### What the exercise asks:
Please retype the records below exactly, leaving out any pictures.

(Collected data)

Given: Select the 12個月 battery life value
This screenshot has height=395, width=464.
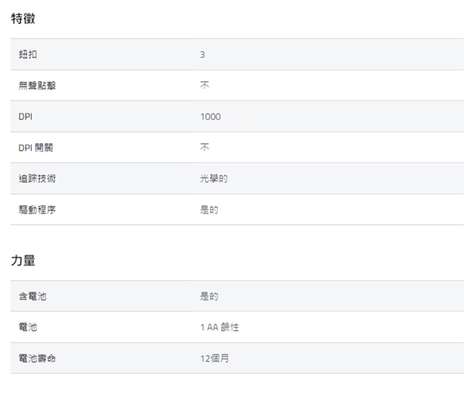Looking at the screenshot, I should point(215,358).
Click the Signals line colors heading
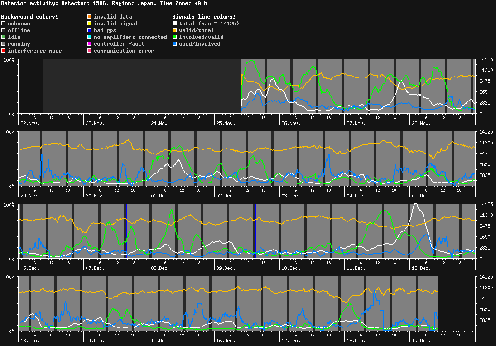 pos(204,17)
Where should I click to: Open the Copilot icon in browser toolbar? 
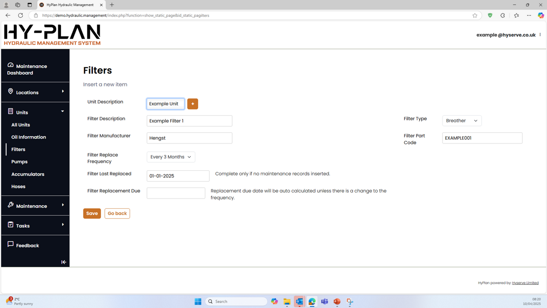point(541,16)
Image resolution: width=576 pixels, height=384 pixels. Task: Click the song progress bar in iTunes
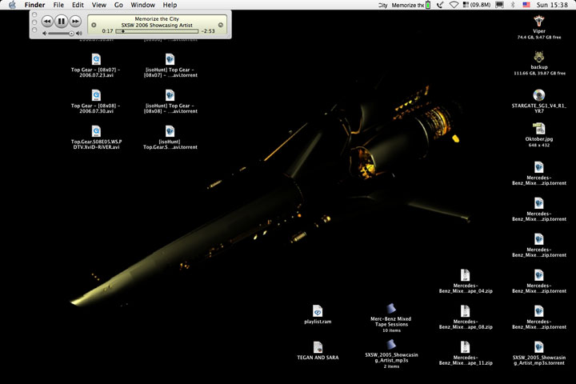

### Exercise solution:
Given: Select the 12個月 battery life value
This screenshot has height=395, width=464.
Looking at the screenshot, I should point(215,358).
Click the Signals line colors heading
 pos(204,17)
Where should I click to: Open the Copilot icon in browser toolbar? 
point(541,16)
Image resolution: width=576 pixels, height=384 pixels. Task: Click the song progress bar in iTunes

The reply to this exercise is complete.